Twentieth Century is a screwball comedy in which John Barrymore is Oscar Jaffe, a hyper-successful Broadway producer whose ego knows no bounds. He has a flair for histrionics and uses his dramatic talent to manufacture drama off-stage in order to aid it on-stage… and to control others. The film begins with a problem at rehearsals for his new play: the leading actress can’t act… because she’s a lingerie model who has never acted in her life. It’s a gambit that only a lunatic would attempt. Something that would have people screaming “genius” if it were to work, forgetting that lunacy plus luck is nothing of the sort!

With Jaffe’s controlling “help”, the model (Carole Lombard) does become a great actress. At his behest, she has changed her name to Lily Garland. Stage names are fine but Jaffe’s obsessive control goes far beyond that. They’ve been involved romantically as well as professionally, so Garland is never unseen by Jaffe’s eagle eye. He’ll never let her break free if he can manipulate her feelings for him or somehow con her into signing up to a new play.

Much of the comedy in Twentieth Century stems from the hysteria, mood swings and outright insanity of Jaffe. John Barrymore is immensely entertaining as the mercurial producer, going far beyond the adequate to give us a man who is absolutely serious and believes every crazy thing he says. What we get is a character who is so lost in his own world that there’s nothing left of him beyond the dramatic. Aiding him in his schemes are two lackeys: accountant Oliver Webb (Walter Connolly) and stooge Owen O’Malley (Roscoe Karns). Both are lively and entertaining, especially Connolly who has more to do. Carole Lombard shows off her talent for comedy, putting in a strong performance, albeit one that seems a little mechanical in its mania from time to time.

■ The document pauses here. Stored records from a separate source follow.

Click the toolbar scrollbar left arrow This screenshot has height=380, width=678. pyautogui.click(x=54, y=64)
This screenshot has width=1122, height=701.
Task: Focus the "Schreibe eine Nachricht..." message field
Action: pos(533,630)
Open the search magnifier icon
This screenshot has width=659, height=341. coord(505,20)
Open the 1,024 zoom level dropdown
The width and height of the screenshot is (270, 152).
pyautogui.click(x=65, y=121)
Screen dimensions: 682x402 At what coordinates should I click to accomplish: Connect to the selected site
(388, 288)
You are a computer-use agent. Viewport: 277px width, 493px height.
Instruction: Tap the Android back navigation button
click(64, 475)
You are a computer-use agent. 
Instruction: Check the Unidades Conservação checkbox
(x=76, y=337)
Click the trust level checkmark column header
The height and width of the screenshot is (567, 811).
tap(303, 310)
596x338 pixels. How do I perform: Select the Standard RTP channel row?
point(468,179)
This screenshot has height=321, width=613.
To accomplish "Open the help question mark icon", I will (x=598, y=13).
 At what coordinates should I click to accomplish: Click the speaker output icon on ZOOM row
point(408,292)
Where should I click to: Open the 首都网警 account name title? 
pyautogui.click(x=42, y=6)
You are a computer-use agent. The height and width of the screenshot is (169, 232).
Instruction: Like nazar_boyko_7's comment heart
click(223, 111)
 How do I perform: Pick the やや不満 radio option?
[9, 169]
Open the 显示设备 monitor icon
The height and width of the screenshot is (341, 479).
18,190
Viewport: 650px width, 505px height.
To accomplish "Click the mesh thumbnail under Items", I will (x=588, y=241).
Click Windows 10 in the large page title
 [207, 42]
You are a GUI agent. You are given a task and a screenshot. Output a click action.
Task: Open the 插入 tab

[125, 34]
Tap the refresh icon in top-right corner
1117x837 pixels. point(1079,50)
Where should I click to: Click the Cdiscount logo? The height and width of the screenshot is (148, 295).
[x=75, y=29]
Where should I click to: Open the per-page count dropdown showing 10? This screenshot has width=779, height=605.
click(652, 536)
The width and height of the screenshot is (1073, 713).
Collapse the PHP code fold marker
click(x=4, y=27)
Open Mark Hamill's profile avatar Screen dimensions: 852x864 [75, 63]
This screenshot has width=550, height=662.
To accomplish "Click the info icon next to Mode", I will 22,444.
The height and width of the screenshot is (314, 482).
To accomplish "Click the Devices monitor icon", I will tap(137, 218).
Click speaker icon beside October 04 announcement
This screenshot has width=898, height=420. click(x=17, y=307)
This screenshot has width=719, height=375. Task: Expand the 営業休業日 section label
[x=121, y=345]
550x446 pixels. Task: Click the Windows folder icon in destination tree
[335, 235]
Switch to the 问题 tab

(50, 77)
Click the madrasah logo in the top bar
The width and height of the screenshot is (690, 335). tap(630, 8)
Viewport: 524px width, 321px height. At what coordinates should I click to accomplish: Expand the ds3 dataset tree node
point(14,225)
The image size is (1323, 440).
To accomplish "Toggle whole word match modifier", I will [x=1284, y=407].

While often funny, Twentieth Century never quite grabbed me the way this kind of comedy should. There are some superb scenes (usually with Barrymore in some wild frenzy) but they’re not always linked together so as to sustain momentum. They are separate scenes and it very much feels like it. Sometimes I found myself really sucked in (usually Barrymore again) but then the action would jump to somewhere else and I’d be keenly aware of myself as an observer and my thoughts beyond the film (like wondering when it would be over and hoping the next one would be better). This unevenness works against it so even though it can be very funny and Barrymore’s performance is a very high highlight, I’m inclined to reserve recommendation for fans of thirties screwball comedies. It’s one of the earlier ones and didn’t get everything right. I can’t imagine many people disliking it or not being entertained but it doesn’t come close to reaching the insane highs of its lead character.